_Trecho para leitura_:
+--

O diretor Financeiro do Sindicato dos Agentes Penitenciários do Espírito Santo (Sindaspes), Sostenes Araújo, e mais cinco inspetores penitenciários viraram réus na Ação Penal nº 0001238-70.2021.8.08.0050, que tramita na 3ª Vara Criminal de Viana, pela acusação de disparos de arma de fogo em via pública e usurpação de função pública. A denúncia, formulada pelo Ministério Público Estadual, foi acolhida na quinta-feira (01/07) pela juíza Jaqueline Teixeira da Silva, titular da unidade judiciária. Os inspetores são servidores públicos lotados na Secretaria de Estado da Justiça (Sejus), responsável pelo sistema prisional do Espírito Santo.
Os demais réus no processo são Charles Schade, Lucas da Fonseca Braga, Willian Nobre de Souza, Jean Patrich Ferreira Souza e Manuel Veras Cabral. A Ação Penal teve origem em Inquérito Policial instaurado pela Delegacia de Crimes Contra a Vida de Viana, que apurou as circunstâncias da morte de um homem identificado como Ruan Felipe Xavier Gouveia, 22 anos, alvejado com um tiro, em Marcílio de Noronha, no dia 26 de dezembro de 2017. No tiroteio, outro rapaz ficou ferido e foi identificado como sendo Danrley Correa dos Passos.

+--

_Material fornecido_:

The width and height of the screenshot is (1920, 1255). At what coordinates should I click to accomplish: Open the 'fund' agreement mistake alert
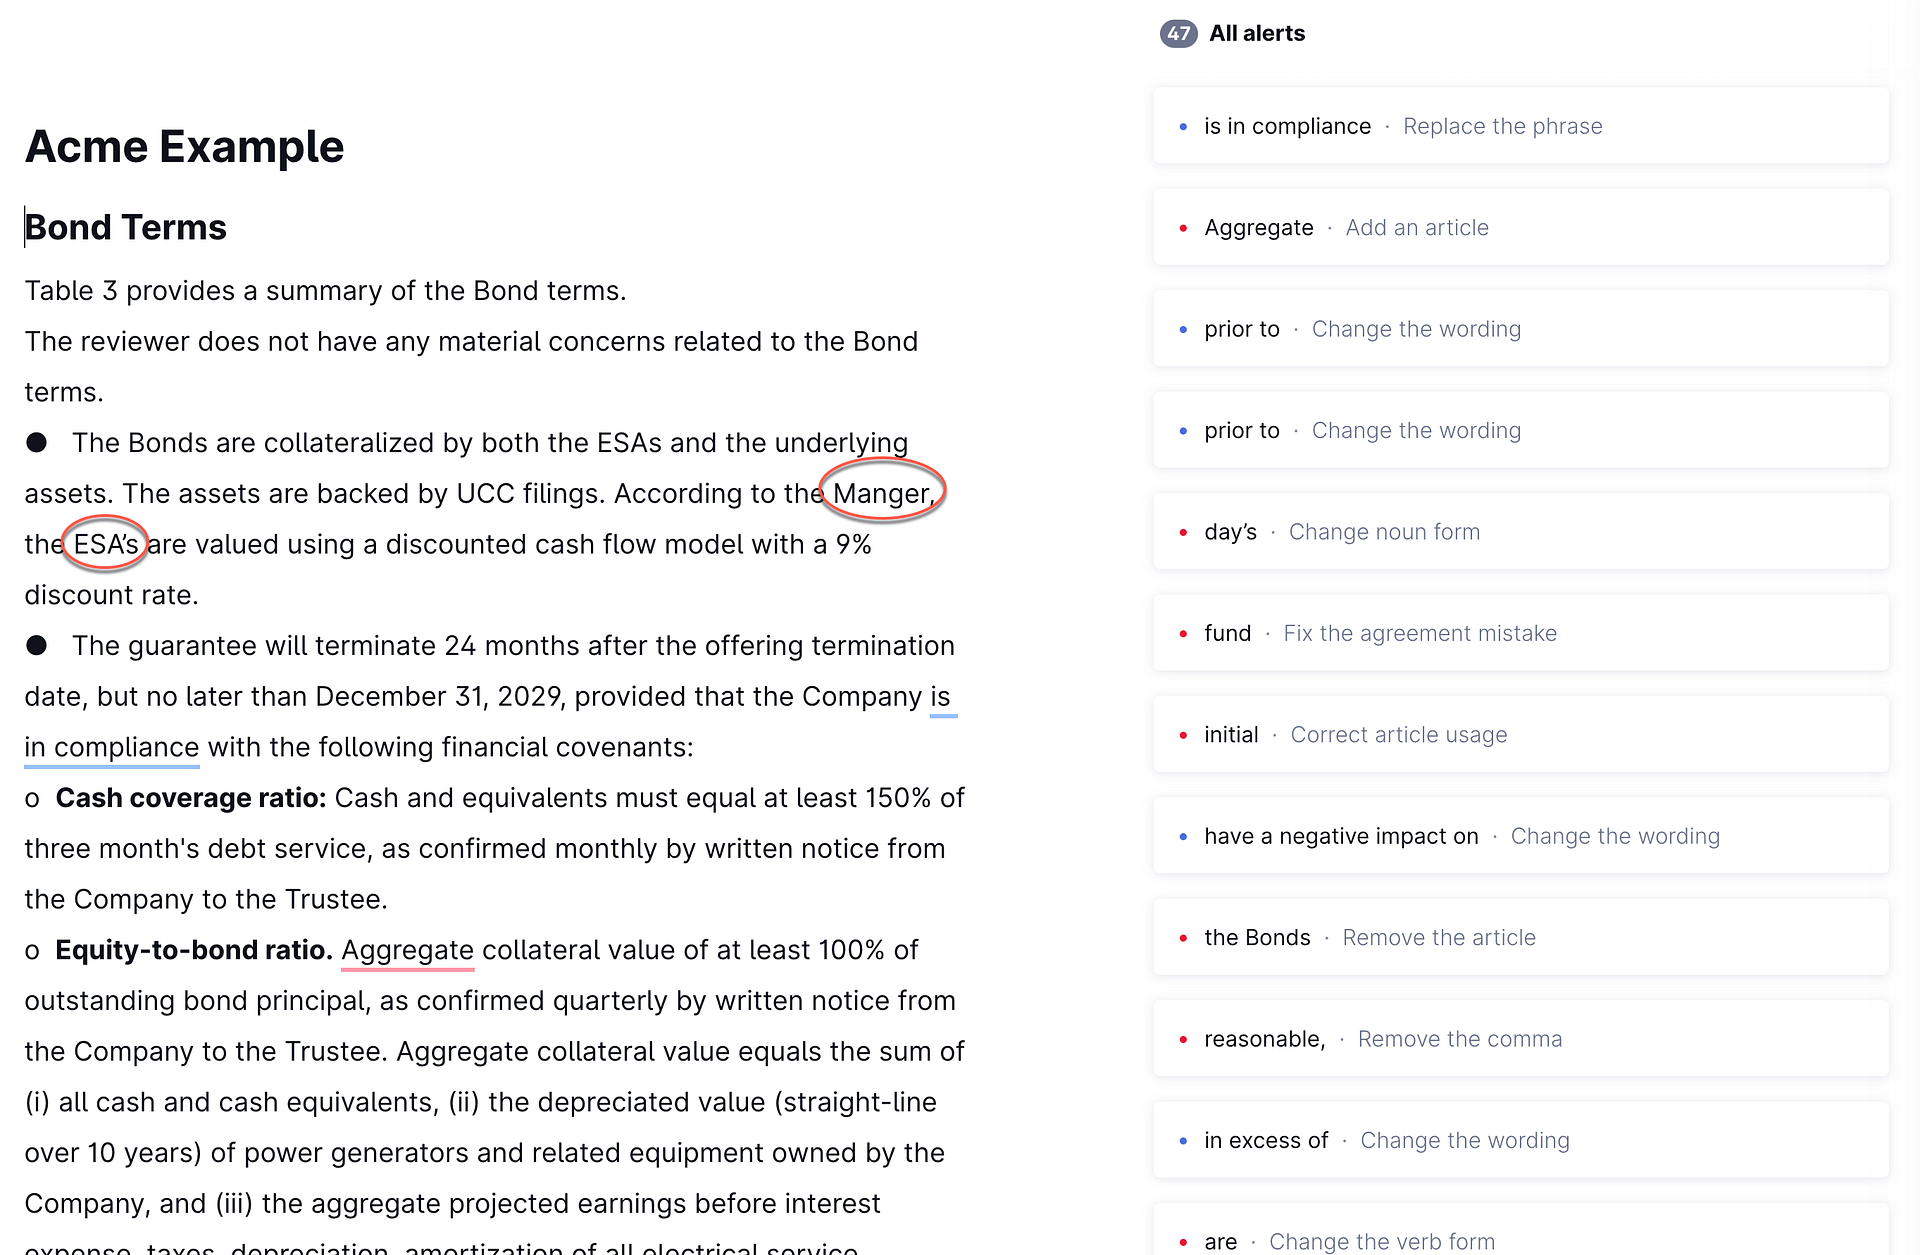click(1521, 633)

+--

_Exercício escrito 1_:
Responda com base na notícia sobre os inspetores penitenciários que viraram réus:
(a) Qual juíza acolheu a denúncia?
(b) Qual delegacia instaurou o inquérito policial que deu origem à ação penal?
(c) Em que data Ruan Felipe Xavier Gouveia foi alvejado?
_Exercício escrito 2_: Escreva a continuação da notícia sobre os inspetores penitenciários réus em Viana, começando logo após a última frase apresentada.

_Resposta esperada 1_:
(a) Jaqueline Teixeira da Silva.
(b) A Delegacia de Crimes Contra a Vida de Viana.
(c) Em 26 de dezembro de 2017.

_Resposta esperada 2_:
Na ocasião, a imprensa noticiou que o homem morto teria trocado tiros com inspetores penitenciários e acabou baleado. O assassinato de Ruan e a tentativa contra Danrley, no entanto, ainda são um mistério e continuam sendo investigado pela Polícia Civil. De acordo com a pericia, apenas um tiro causou ferimento em um dos rapazes e matou Ruan, que pilotava a moto e carregava na garupa seu parceiro, Darley. O tiro atingiu o braço do carona e transfixou, indo atingir uma parte abaixo da axila direita de Ruan e parando no seu pulmão.
Naquele 26 de dezembro de 2017, Araújo, que à época era presidente do Sindaspes, e os outros inspetores penitenciários foram a Marcílio de Noronha para ajudar um de seus colegas – Charles Schade – a sair do bairro. O inspetor e sua família tinham sido ameaçados por traficantes da região.
Dirigindo um veículo do Sindicato, Sostenes Araújo foi para Viana. Chegando nas imediações do Posto 13 de Maio, na entrada do bairro Marcílio de Noronha, ele se deparou com um grupo de mais de 30 pessoas, sendo a maioria inspetores penitenciários, e uma guarnição da Polícia Militar.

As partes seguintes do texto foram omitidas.